One of the National Post’s most vigorous climate change deniers, Lorne Gunter, grabbed onto this story in a celebratory column titled: Global Warming Takes a Break. But Gunter has not suddenly decided to take science seriously. He dismissed as somehow unknowable Latif’s ultimate conclusion: that climate change is a real and pressing problem and that even if global temperature increases stall, they will inevitably resume.

Nope. Gunter doesn’t want to listen to a whole scientific sentence: but he’s willing to bet our lives on a  fragment that bolsters his own agenda.
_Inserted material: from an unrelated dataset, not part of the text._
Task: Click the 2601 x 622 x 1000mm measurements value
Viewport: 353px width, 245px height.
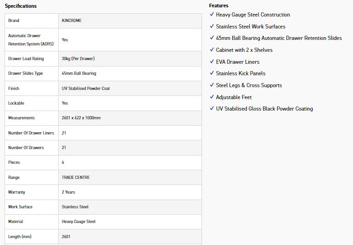Action: click(x=81, y=117)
Actually, on the question of betting, this isn’t the first time that Latif has suggested that a change in the ocean currents in the North Atlantic may cause a short-term global cooling. He made a similar argument last year as one of the authors of a letter to the prestigious journal Nature. At that time, the scientists at RealClimate.org responded by first questioning Latif’s conviction and then testing the strength of that conviction with the offer of a small wager (at first €2500 and finally, any bet of the Nature authors’ choosing). Not surprisingly, there were no takers. Latif and company have a tidy little experiment, demonstrating the potential for a short-term lull in warming, but they aren’t prepared to bet on its accuracy.

Not to be outdone in the campaign to muddy the waters, the thin-skinned Anthony Watts at WattsUpWithThat.com, found a way to connect the Latif paper with the work of another quibbler, the astrophysicist Henrik Svensmark. Svensmark has long suffered under the weight of that chip on his shoulder: he seems to think that climate scientists don’t take his work seriously enough and that scientific funders favour atmospheric physicists, shortchanging scientists who want to blame as much as possible on the activities of the sun.

There is, however, no reason to dismiss ether Latif or Svensmark. Ocean currents and solar flares will continue to affect the global climate. So will volcanoes, meteors and other often unpredictable inputs. But that doesn’t change the underlying problem of anthropogenic climate change. Humans are digging carbon out of the ground and setting it on fire, dangerously changing the chemistry of the atmosphere and contributing to the earth’s capacity to trap heat.

Svensmark wouldn’t deny it. Latif has pointed specifically to the risk. In light of that, how on earth could anyone take Lorne Gunter even a tiny bit seriously?